Un’idea di televisione ormai fuori dal tempo. C’era la nascita della Newsroom Italia, una redazione nazionale che avrebbe prodotto i notiziari a flusso continuo di RaiNews24 ma anche i telegiornali regionali. C’era l’idea di Rai Italy, un canale in lingua inglese per portare il nostro giornalismo televisivo sul palcoscenico internazionale. C’era il progetto del TgSud, un telegiornale «meridionale e meridionalista», con sede a Napoli, nella speranza di raccontare con un linguaggio nuovo la quotidianità del Mezzogiorno. C’era la proposta di trasferire a Milano il Tg2, non per farne il megafono del leghismo come sognava Bossi ma per restituirlo, allontanandolo dal Palazzo, alla sua storia di «telegiornale laico, moderno e anche sperimentale».
C’era il tentativo di far vincere alla Rai la sfida del web, con un sito d’informazione che sotto la direzione di Milena Gabanelli potesse uscire dai numeri marginali di oggi per competere con i grandi quotidiani sulla nuova frontiera del digitale. E c’era, infine, il disegno di riformulare i confini territoriali dell’azienda Rai, superando le 21 sedi regionali di oggi con cinque macro-aree governate da Milano, Torino, Bologna, Roma e Napoli e un presidio giornalistico – con almeno un “redattore multimediale” – in ognuno dei 118 capoluoghi di provincia.

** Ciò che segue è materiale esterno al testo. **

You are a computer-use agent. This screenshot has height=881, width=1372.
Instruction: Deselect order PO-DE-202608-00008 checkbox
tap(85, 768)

Non bisognava essere un addetto ai lavori per capire subito che tutto questo avrebbe fatto saltare tutti gli equilibri, centrali e periferici, sui quali si è fondato finora il controllo dei partiti sulla Rai, quel sistema che il direttore generale mette sotto l’ombrello elegante del «pluralismo» ma che alla fine somiglia assai alla vecchia lottizzazione.
«L’orologio dell’informazione Rai dà l’impressione di essersi fermato alla fine del Novecento» ha scritto Verdelli nel suo piano. La feroce ostilità con cui lui e il suo piano sono stati affrontati e infine sconfitti è la prova evidente che a viale Mazzini il cambiamento fa ancora paura. È la conferma che la politica non vuole fare nessun passo indietro. Ed è l’indizio che sta diventando un miraggio l’ambizioso progetto innovatore che era stato annunciato da Antonio Campo Dall’Orto.